Stored data entries

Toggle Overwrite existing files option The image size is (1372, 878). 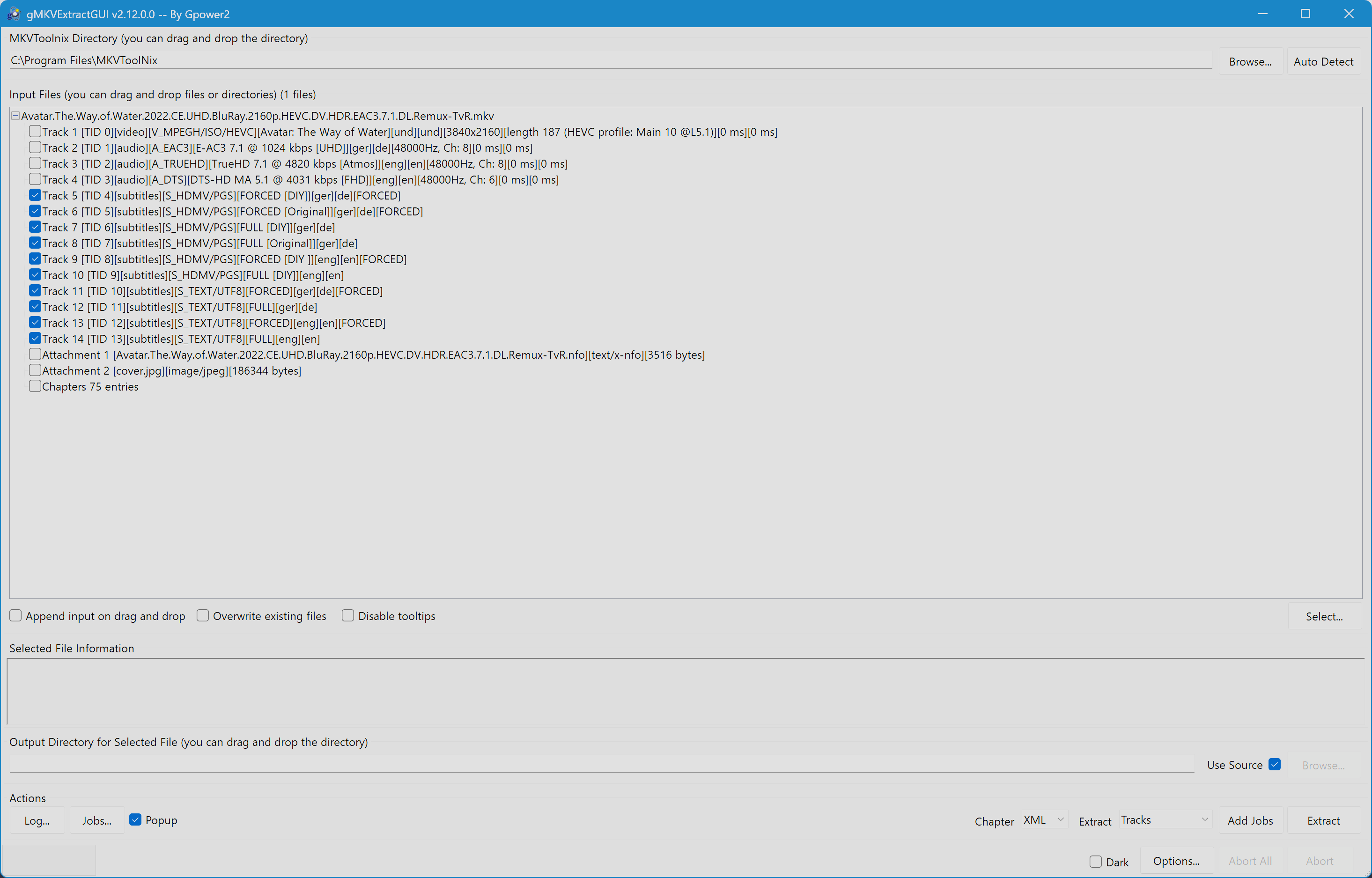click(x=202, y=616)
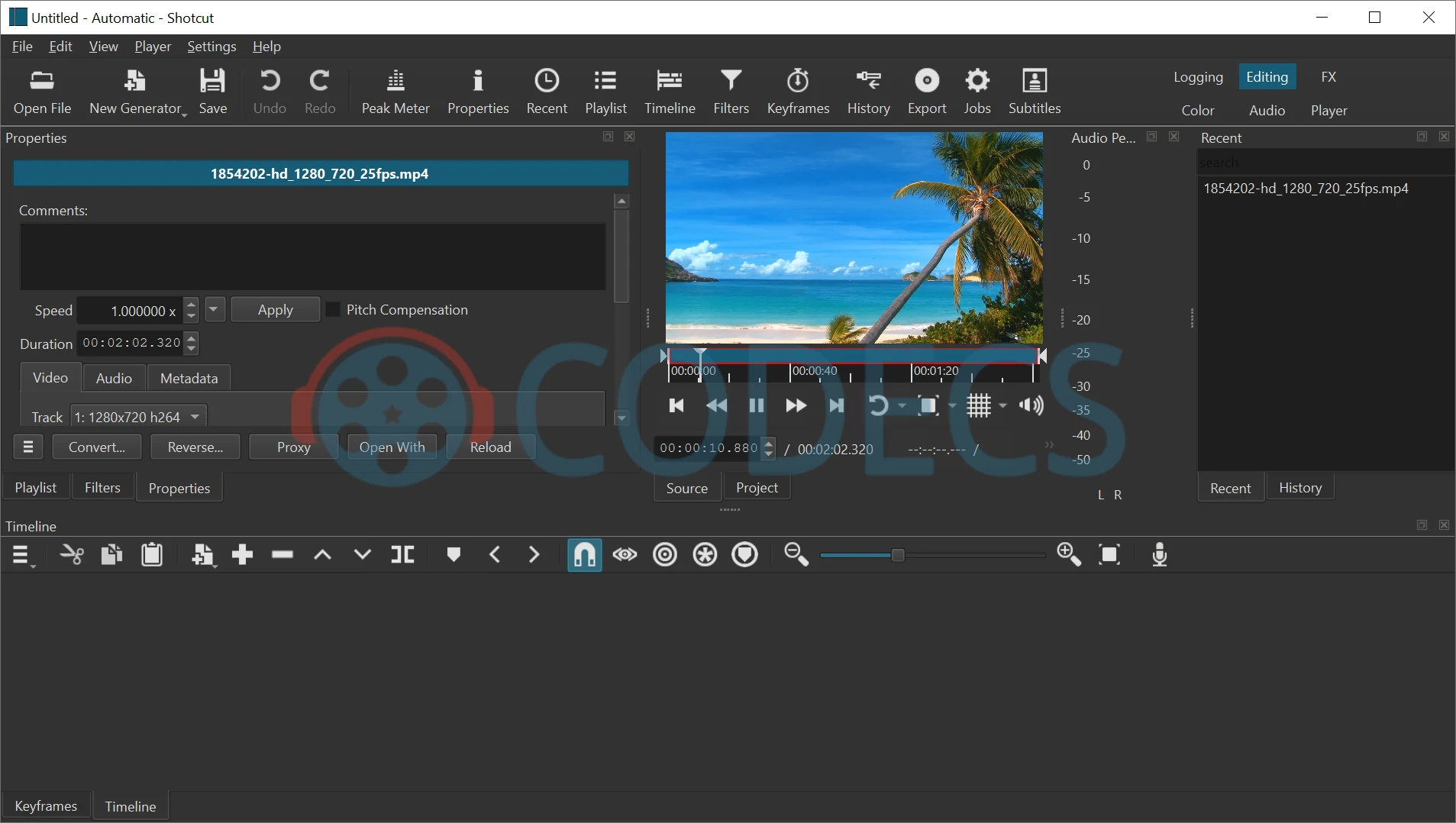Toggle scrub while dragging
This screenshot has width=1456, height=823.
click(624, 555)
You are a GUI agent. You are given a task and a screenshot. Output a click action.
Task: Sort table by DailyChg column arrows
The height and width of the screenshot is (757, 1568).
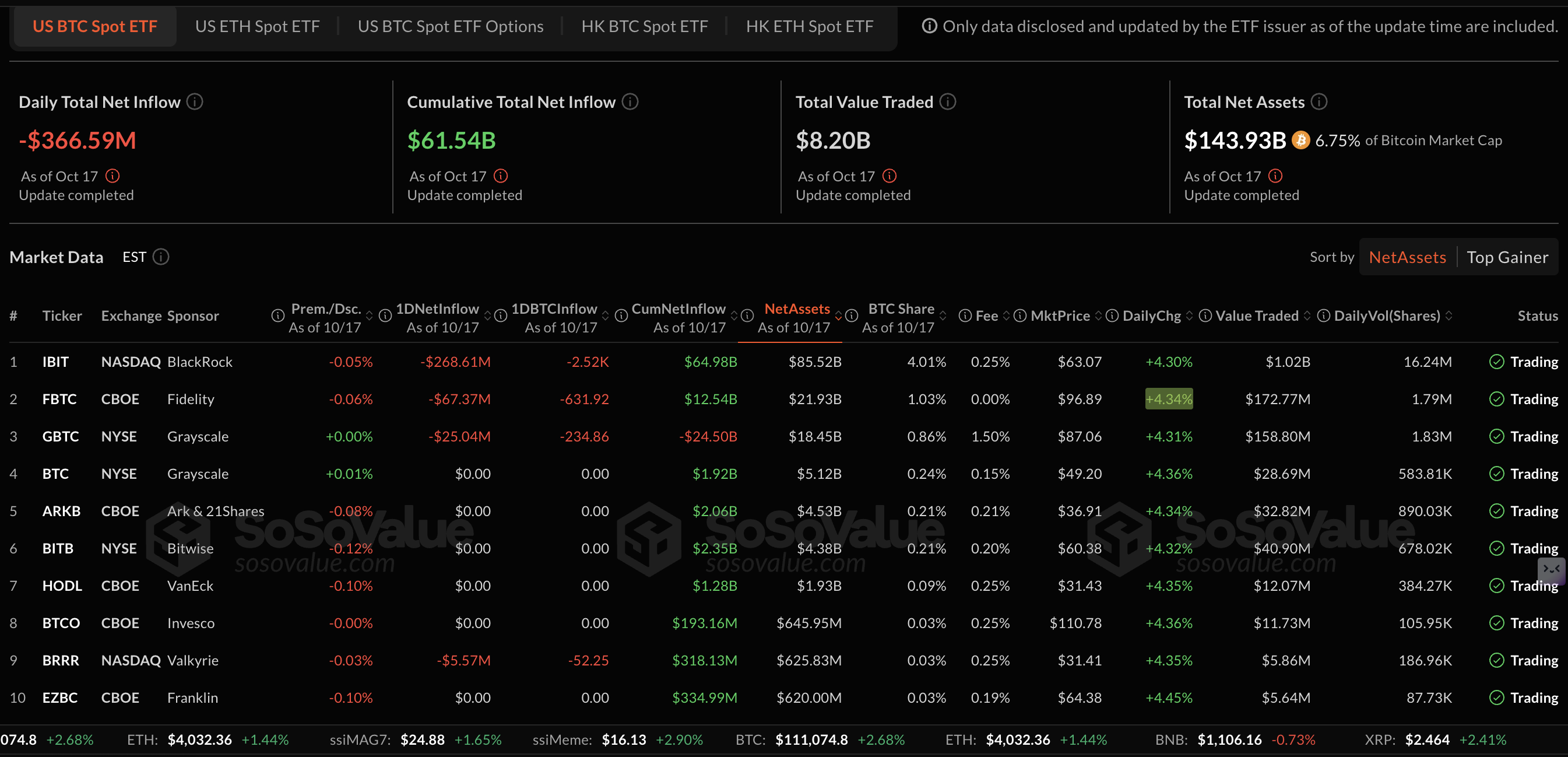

PROBLEM DETAILS >> The answer consists solely of the lines from the one holding "You are a GUI" through the final line of the records, both ends included, each duplicated exactly. Leave images out.

OUTPUT FOR THIS TASK >>
You are a GUI agent. You are given a task and a screenshot. Output a click action.
Task: Sort table by DailyChg column arrows
The height and width of the screenshot is (757, 1568).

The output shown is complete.